Seniors in Colorado are considered low-income when their total annual gross household income is less than 80% of the median annual income in the area, adjusted by the number of people in the household. In Colorado, the median household income is $80,184 and the per capita income is $42,807, according to the 2021 U.S. Census. Using the 80% rule, a single senior with an annual income of $34,245.60 or less would be considered low-income.

However, many assistance programs have much lower annual income requirements. Medicaid, for example, requires a senior 65 or older or an adult with disabilities younger than 65 with a household size of one to make less than $18,075 annually, or $1,506.25 monthly, to qualify for assistance. Low-income seniors in Colorado seeking assistance should contact their local Office of Adult, Aging and Disability Services office for more information on which programs they may qualify for and the application process.

What Financial Assistance is Available for Low-Income Seniors in Colorado?

Several state-sponsored programs are available for low-income seniors in Colorado if they meet financial eligibility. Often, these programs require a much lower income than what is considered a low income in Colorado for households of one or two. Some of these programs include housing assistance, Medicaid, the Supplemental Nutritional Assistance Program (SNAP) and the Low-Income Energy Assistance Program (LEAP). 

These programs are designed to meet the needs of people who otherwise do not have enough funds to make ends meet. They can assist with health care, food, energy and heating costs and many other necessities. Additionally, there are programs available for seniors in need of care, often offered through Medicaid waivers for personal care assistants and other aides in the home. 

Can Low-Income Seniors Qualify for Home Care Financial Assistance in Colorado?

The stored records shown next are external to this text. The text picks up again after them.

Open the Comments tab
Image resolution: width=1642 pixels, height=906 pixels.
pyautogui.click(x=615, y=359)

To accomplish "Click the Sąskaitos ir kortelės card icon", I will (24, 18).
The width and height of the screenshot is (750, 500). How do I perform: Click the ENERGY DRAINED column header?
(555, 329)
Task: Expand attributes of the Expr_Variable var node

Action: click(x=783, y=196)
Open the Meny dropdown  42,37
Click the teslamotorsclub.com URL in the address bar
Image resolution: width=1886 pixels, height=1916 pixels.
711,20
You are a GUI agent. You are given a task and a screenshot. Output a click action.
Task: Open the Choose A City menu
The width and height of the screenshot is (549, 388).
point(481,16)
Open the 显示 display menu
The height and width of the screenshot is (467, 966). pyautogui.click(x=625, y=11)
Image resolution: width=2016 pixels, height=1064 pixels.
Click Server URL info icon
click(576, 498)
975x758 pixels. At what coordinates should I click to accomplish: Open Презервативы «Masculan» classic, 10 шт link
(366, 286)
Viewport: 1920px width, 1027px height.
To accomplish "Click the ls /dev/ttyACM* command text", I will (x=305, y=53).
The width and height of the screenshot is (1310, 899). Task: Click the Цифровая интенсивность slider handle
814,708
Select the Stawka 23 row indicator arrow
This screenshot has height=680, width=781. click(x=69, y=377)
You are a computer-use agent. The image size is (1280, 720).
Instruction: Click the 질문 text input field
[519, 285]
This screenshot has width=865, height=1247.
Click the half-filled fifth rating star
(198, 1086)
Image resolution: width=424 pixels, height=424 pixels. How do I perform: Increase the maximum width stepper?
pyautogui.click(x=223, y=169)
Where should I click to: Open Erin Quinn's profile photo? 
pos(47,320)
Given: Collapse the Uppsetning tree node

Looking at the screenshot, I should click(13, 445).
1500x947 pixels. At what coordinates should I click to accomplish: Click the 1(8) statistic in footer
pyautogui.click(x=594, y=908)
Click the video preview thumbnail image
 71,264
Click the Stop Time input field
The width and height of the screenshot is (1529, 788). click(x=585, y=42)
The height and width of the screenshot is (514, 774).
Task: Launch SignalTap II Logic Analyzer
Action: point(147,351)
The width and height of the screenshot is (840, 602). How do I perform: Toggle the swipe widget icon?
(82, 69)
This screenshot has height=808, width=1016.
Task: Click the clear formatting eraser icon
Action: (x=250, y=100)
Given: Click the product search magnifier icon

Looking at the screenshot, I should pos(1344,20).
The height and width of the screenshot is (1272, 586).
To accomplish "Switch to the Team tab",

Colorado provides some coverage for home health care for low-income seniors through it’s Health First Colorado program. This program is a part of the state’s Medicaid program and allows low-income seniors and their families to manage long-term care services and supports at home to keep them out of a nursing facility. This is provided under the Home and Community Based Services (HCBS) waivers.

These programs cover a range of services depending on the needs of the senior and income level, including personal care, health maintenance and homemaker services. These services can assist with activities of daily living, provide skilled nursing care and help with maintaining a clean, healthy and safe living environment. This support for seniors can be instrumental in keeping them in their homes.